• **Source passage**
⁂

Sunday 3 May 2015

Czech Republic

(Due to fast typing on an English keyboard I have left off the many haceks and accents that accompany the letters of many Czech words. Really crap of me but it takes forever to find those shortcuts.)

I left Paris a little sore and tired and I hoped that I would have some rest in the Czech Republic but no such luck. Instead of rest though I did have a lot of beer and wine and sometimes that made me feel even better than rest might have. Other times I wasn’t quite so sure it was doing the trick.
Prague was cold and wet when I arrived but that did not deter my uncle from showing me around the graveyard and walls of Vysehrad. With sopping feet and a frozen nose we sought shelter and sustenance at Café Slavia, a grand, old, art deco restaurant facing out to the river. Czech cuisine seems to consist of pieces of meat in a creamy sauce with dumplings or potatoes. I think that when I was in Prague 12 years ago it was high summer so warm, creamy sauces were unappetising but looking out to Prague Castle and Karluv Most through the rain on a cold day a warm, creamy sauce was exactly what I needed. Along with wine. Now, I gave up smoking last year and I pretty much gave up drunk smoking early this year but there is something about being on holidays and being in Europe that just makes smoking seem, not just appealing, but somehow right! And in the Czech Republic you can still smoke inside not just bars, but restaurants. I don’t think I’ve done anything in recent years that has felt quite so taboo as lighting up a cigarette at a table inside with people eating nearby.

After one broken down bus outside of Zlicin, my uncle Michael and I got on a functioning bus to Zatec. Michael gave me a grand tour of the town although I made rather quite the poor tourist; my back by this stage was in spasms and sending shooting pain from my right hip to the second little toe on that foot. We had lunch at a café new to Zatec that serves organic food. Between my uncle speaking a little Czech, me speaking a little German and the waiter speaking just a little German and English we worked out that on the menu that day was Thai food. Now I can’t say it rivalled some of the Thai food I’ve had in Melbourne but it was very nice and my uncle told me later that the café has an initiative to employ a percentage of people with disabilities so I was glad that we ate there.
In the evening my uncle was keen to introduce me to his good friends, the people who had first invited him to the Czech Republic 13 years earlier. So I went to their house where I was offered food. I was about to say no, feeling like I didn’t want to impose and make them go to any trouble but then I wondered if perhaps refusing would in fact be construed as rude. I am so glad I said yes. Delicious soup with dumplings, potatoes with bacon and cabbage and frozen strawberries for dessert. Again food that might have been a bit heavy in warmer months but on a cold April night, just perfect. We stayed late, drinking wine and playing a game of Go Fish with the two young boys. When we were preparing to leave we were asked to come back the following night for more food. This time I didn’t even hesitate to think if I was imposing and said a very enthusiastic ‘yes’.

⁂

• **Given data**
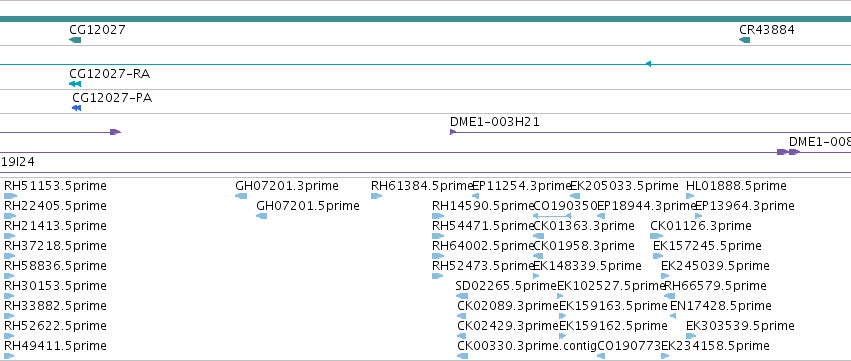Click the RH61384.5prime EST arrow

(377, 196)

⁂

• **Objectives**
A - Write out the part of the Czech Republic travel post between "I left Paris" and "doing the trick.", inclusive.
B - In the Czech Republic travel post, why was the writer glad to have eaten lunch at the organic café in Zatec?
C - Carry on the Czech Republic travel post from its last sentence.

• **Answers to the tasks**
A -
I left Paris a little sore and tired and I hoped that I would have some rest in the Czech Republic but no such luck. Instead of rest though I did have a lot of beer and wine and sometimes that made me feel even better than rest might have. Other times I wasn’t quite so sure it was doing the trick.

B - The writer's uncle later explained that the café has an initiative to employ a percentage of people with disabilities, so the writer was glad they had eaten there.

C -
We stopped in at Michael’s favourite bar for a nightcap and it was quite a funny little place. It has an entirely wooden interior, there are American number plates hanging off the wall, lines of gold (plastic) trophies on a high shelf and MTV blaring from two TVs. It felt very much like somebody had decided to open a cool, American sport bar in Eastern Europe, which I suppose is exactly what did happen.

The hotel I was staying at, U Hada, overlooks the town square and I had a very comfortable room there. There was a buffet breakfast included which had on offer crusty bread rolls, these sausages which were a lot more like frankfurts than chipolatas and mustard and cheese… so yes, basically I had a hot dog for breakfast. Accompanying that was an orange drink I took to be juice. Nope, syrupy cordial. So after that when I realized there was a basket of pastries, including a very donut looking type thing, I thought that I should round out my unhealthy breakfast with one of those.

Michael showed me around more of the town; the old synagogue, the art gallery and the beer and hops museum. We stopped to sample one beer from the brewery there before making our way back to the town square where we had the great fortune to find that one of the local schools was having there school dance concert. There were some quite unique numbers; boys in elaborately decorated hosen dancing with axes, girls in checked shirts, hats and mid-calf, white, lace-up boots twirling and tossing batons. Then there were the dances that must be almost universal. Tiny tots doing the chicken dance between distractedly waving to their parents in the audience. There was also the hokey-pokey and the Macarena. And then there was a group of nine or ten year old girls in head to toe pink who danced to Bang Bang by Jessie J and Ariana Grande. There was plenty of out of time shoulder shimmying, hair flicking and popping. It breaks my heart to see girls that young trying to dance sexily, emulating their pop icons. Too young girls learn that being sexy is paramount, that dancing in certain ways drives men wild, that their bodies send powerful messages. What we don’t teach them is that they can’t actually control that power ninety-nine percent of the time. Once you’ve shaken your butt the power goes to other people to decide that you are a type of person or that you are deserving of certain behavior. Or if you decide to stop shaking your butt then you’re accused of being another type of person and you’re deserving of a certain type of behavior. Girls and young women need to learn that it’s ok to be sexual but they need not be primarily sexual. And they also need to be able to insist on when they’re not being sexual and that needs to be observed and respected. Sorry, this paragraph has turned into an issue of ‘Lessons I wish I’d learnt when I was younger’.

In the evening we met another one of Michael’s friends in a café reputed to have very good ice-cream. I’ve never really considered the combination of drinking red wine and eating ice-cream but I’m glad I was open to the idea. We then went to our dinner engagement where I was treated to the best homemade potato pancakes. I don’t want to know how much oil or butter it takes to make them that good but if it shaved a month off my life I’ll still say it was worth it.

The following morning we said ‘Ahoy’ to Zatec (which actually means hello or goodbye – in this instance it was goodbye) and caught the bus back to Prague. We hit the streets again, this time in much more clement weather and wandered across the Karluv Most (Charles Bridge) and around to Kampa, a little parkland on the river where were meeting some more of Michael’s friends for a celebration called Carodenijce, which means something like the burning of the witches. From what I gleaned it was traditionally a pagan celebration where homes were swept with brooms and the brooms were then burnt to ward off bad spirits. Over time the connection between witched and brooms emerged and so now they ceremoniously burn straw witches on a bonfire.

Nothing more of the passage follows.